学習用本文
^^^^

初期骨接触を有しないインプラントでの骨形成。イヌの実験研究

Osteogenesis at implants without primary bone contact –
An experimental study in dogs
初期骨接触を有しないインプラントでの骨形成。イヌの実験研究
出典: COIR
著者:Stefano Sivolella 2012
目的
宿主骨とインプラント表面との接触を回避するためにインプラントよりも一回り大きい受容窩に埋入し、固定した、中等度の粗さの表面を有するインプラントにて治癒を評価すること
材料と方法
6頭のラブラドールで下顎両側の小臼歯と第一大臼歯を抜歯した。3ヶ月の治癒後に粘膜骨膜全層弁を挙上し、歯槽骨頂の小臼歯エリアを選択した。3個の受容窩を形成して3本のインプラントを埋入した。1本のインプラントを対照として利用した。他2本の受容窩はインプラントよりもそれぞれ0.7mm、1.2mm大きかった。インプラントは全てインプラント受容窩に全く触れることなくインプラントの安定性を維持するため、受動的固定プレートで固定した。3ヶ月のサブマージ治癒後イヌを屠殺した。
結果
小さい方の欠損部と大きい方の欠損部に埋入したインプラントのBIC%はそれぞれ5.3%と0.3%で、対照インプラントのそれは46.1%であった。相違は統計的に有意であった。残存欠損幅は小さい方の欠損部と大きい方の欠損部でそれぞれ0.4mmと0.5mmであった。繊維と繊維芽細胞が多く含まれた、約0.09mmの緻密結合組織層がインプラント表面の密着が観察された。DCT(緻密結合組織)によって覆われていたインプラント表面の割合は小さい方の欠損部と大きい方の欠損部でそれぞれ92.8%と95.6%であった。
結論
試験部で骨統合が観察され、欠損の寸法はアウトカムに影響した。しかし、小さい方の欠損部と大きい方の欠損部での骨統合の度合いは対照部でのそれよりもはるかに低かった。

^^^^

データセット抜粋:
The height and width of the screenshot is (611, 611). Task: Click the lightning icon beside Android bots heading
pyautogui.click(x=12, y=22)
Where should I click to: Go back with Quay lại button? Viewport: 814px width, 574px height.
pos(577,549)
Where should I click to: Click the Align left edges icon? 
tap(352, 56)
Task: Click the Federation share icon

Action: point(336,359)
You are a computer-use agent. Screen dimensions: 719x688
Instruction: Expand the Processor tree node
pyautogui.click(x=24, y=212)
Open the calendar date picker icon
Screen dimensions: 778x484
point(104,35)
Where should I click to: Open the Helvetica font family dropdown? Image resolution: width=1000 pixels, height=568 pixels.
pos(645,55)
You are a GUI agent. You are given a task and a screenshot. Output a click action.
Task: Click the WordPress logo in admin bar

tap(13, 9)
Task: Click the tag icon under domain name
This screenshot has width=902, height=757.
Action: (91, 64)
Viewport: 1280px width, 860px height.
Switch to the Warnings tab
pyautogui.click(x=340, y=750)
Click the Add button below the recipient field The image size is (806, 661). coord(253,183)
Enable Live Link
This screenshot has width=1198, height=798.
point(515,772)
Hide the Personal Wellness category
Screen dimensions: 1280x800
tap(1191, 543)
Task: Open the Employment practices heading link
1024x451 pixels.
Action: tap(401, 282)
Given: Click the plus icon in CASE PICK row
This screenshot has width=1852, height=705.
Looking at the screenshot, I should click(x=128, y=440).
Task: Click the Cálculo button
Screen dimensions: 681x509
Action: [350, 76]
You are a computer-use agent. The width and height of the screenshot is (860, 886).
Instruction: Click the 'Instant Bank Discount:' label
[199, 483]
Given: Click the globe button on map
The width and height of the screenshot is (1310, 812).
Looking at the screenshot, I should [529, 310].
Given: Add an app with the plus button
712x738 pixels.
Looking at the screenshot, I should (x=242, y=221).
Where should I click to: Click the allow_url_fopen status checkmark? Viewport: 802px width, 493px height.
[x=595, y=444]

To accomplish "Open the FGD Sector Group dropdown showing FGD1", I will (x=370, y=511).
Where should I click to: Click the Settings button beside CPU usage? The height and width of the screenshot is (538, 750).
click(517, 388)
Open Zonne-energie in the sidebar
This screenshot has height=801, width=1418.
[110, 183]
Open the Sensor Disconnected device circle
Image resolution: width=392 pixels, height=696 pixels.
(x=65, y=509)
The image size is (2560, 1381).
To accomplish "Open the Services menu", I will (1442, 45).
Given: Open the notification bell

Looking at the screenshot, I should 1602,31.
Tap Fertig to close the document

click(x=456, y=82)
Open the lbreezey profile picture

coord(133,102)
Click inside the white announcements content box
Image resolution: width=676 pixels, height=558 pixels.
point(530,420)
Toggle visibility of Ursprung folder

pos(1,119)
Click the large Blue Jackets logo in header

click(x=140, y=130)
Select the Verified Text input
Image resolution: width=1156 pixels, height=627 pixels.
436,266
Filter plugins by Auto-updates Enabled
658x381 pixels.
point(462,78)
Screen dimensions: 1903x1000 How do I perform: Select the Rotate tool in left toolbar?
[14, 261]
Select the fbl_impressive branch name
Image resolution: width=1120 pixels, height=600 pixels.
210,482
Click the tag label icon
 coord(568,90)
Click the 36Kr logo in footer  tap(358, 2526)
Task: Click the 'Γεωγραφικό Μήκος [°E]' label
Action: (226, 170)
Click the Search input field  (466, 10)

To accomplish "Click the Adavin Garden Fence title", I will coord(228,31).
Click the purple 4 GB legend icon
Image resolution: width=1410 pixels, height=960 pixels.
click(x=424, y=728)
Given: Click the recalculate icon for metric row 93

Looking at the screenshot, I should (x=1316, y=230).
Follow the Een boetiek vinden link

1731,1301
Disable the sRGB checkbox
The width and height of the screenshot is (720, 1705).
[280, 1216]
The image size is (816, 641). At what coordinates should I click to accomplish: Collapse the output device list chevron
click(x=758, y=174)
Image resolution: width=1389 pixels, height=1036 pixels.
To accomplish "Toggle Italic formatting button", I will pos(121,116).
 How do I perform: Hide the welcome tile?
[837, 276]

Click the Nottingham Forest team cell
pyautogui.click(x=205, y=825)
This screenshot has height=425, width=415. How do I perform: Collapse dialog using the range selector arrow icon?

^^^^

作業指示
**1)** 学習用本文のうち、「Osteogenesis at implants」から始まり「マージ治癒後イヌを屠殺した。」で終わる部分を、そのまま書き写してください。
**2)** 次の(a)〜(c)が学習用本文の内容と合っているかを、それぞれ「はい」か「いいえ」で答え、判断の決め手となる本文の語句を正確に引用してください。(a) 実験には6頭のラブラドールが用いられた。(b) 対照インプラントのBIC%は5.3%であった。(c) 試験部では骨統合が観察されなかった。
**3)** 学習用本文に出てくるパーセント表記の数値を、すべて挙げてください。

解答
**1)**
Osteogenesis at implants without primary bone contact –
An experimental study in dogs
初期骨接触を有しないインプラントでの骨形成。イヌの実験研究
出典: COIR
著者:Stefano Sivolella 2012
目的
宿主骨とインプラント表面との接触を回避するためにインプラントよりも一回り大きい受容窩に埋入し、固定した、中等度の粗さの表面を有するインプラントにて治癒を評価すること
材料と方法
6頭のラブラドールで下顎両側の小臼歯と第一大臼歯を抜歯した。3ヶ月の治癒後に粘膜骨膜全層弁を挙上し、歯槽骨頂の小臼歯エリアを選択した。3個の受容窩を形成して3本のインプラントを埋入した。1本のインプラントを対照として利用した。他2本の受容窩はインプラントよりもそれぞれ0.7mm、1.2mm大きかった。インプラントは全てインプラント受容窩に全く触れることなくインプラントの安定性を維持するため、受動的固定プレートで固定した。3ヶ月のサブマージ治癒後イヌを屠殺した。

**2)**
(a) はい。「6頭のラブラドールで下顎両側の小臼歯と第一大臼歯を抜歯した。」
(b) いいえ。「対照インプラントのそれは46.1%であった」
(c) いいえ。「試験部で骨統合が観察され」

**3)** 5.3%、0.3%、46.1%、92.8%、95.6%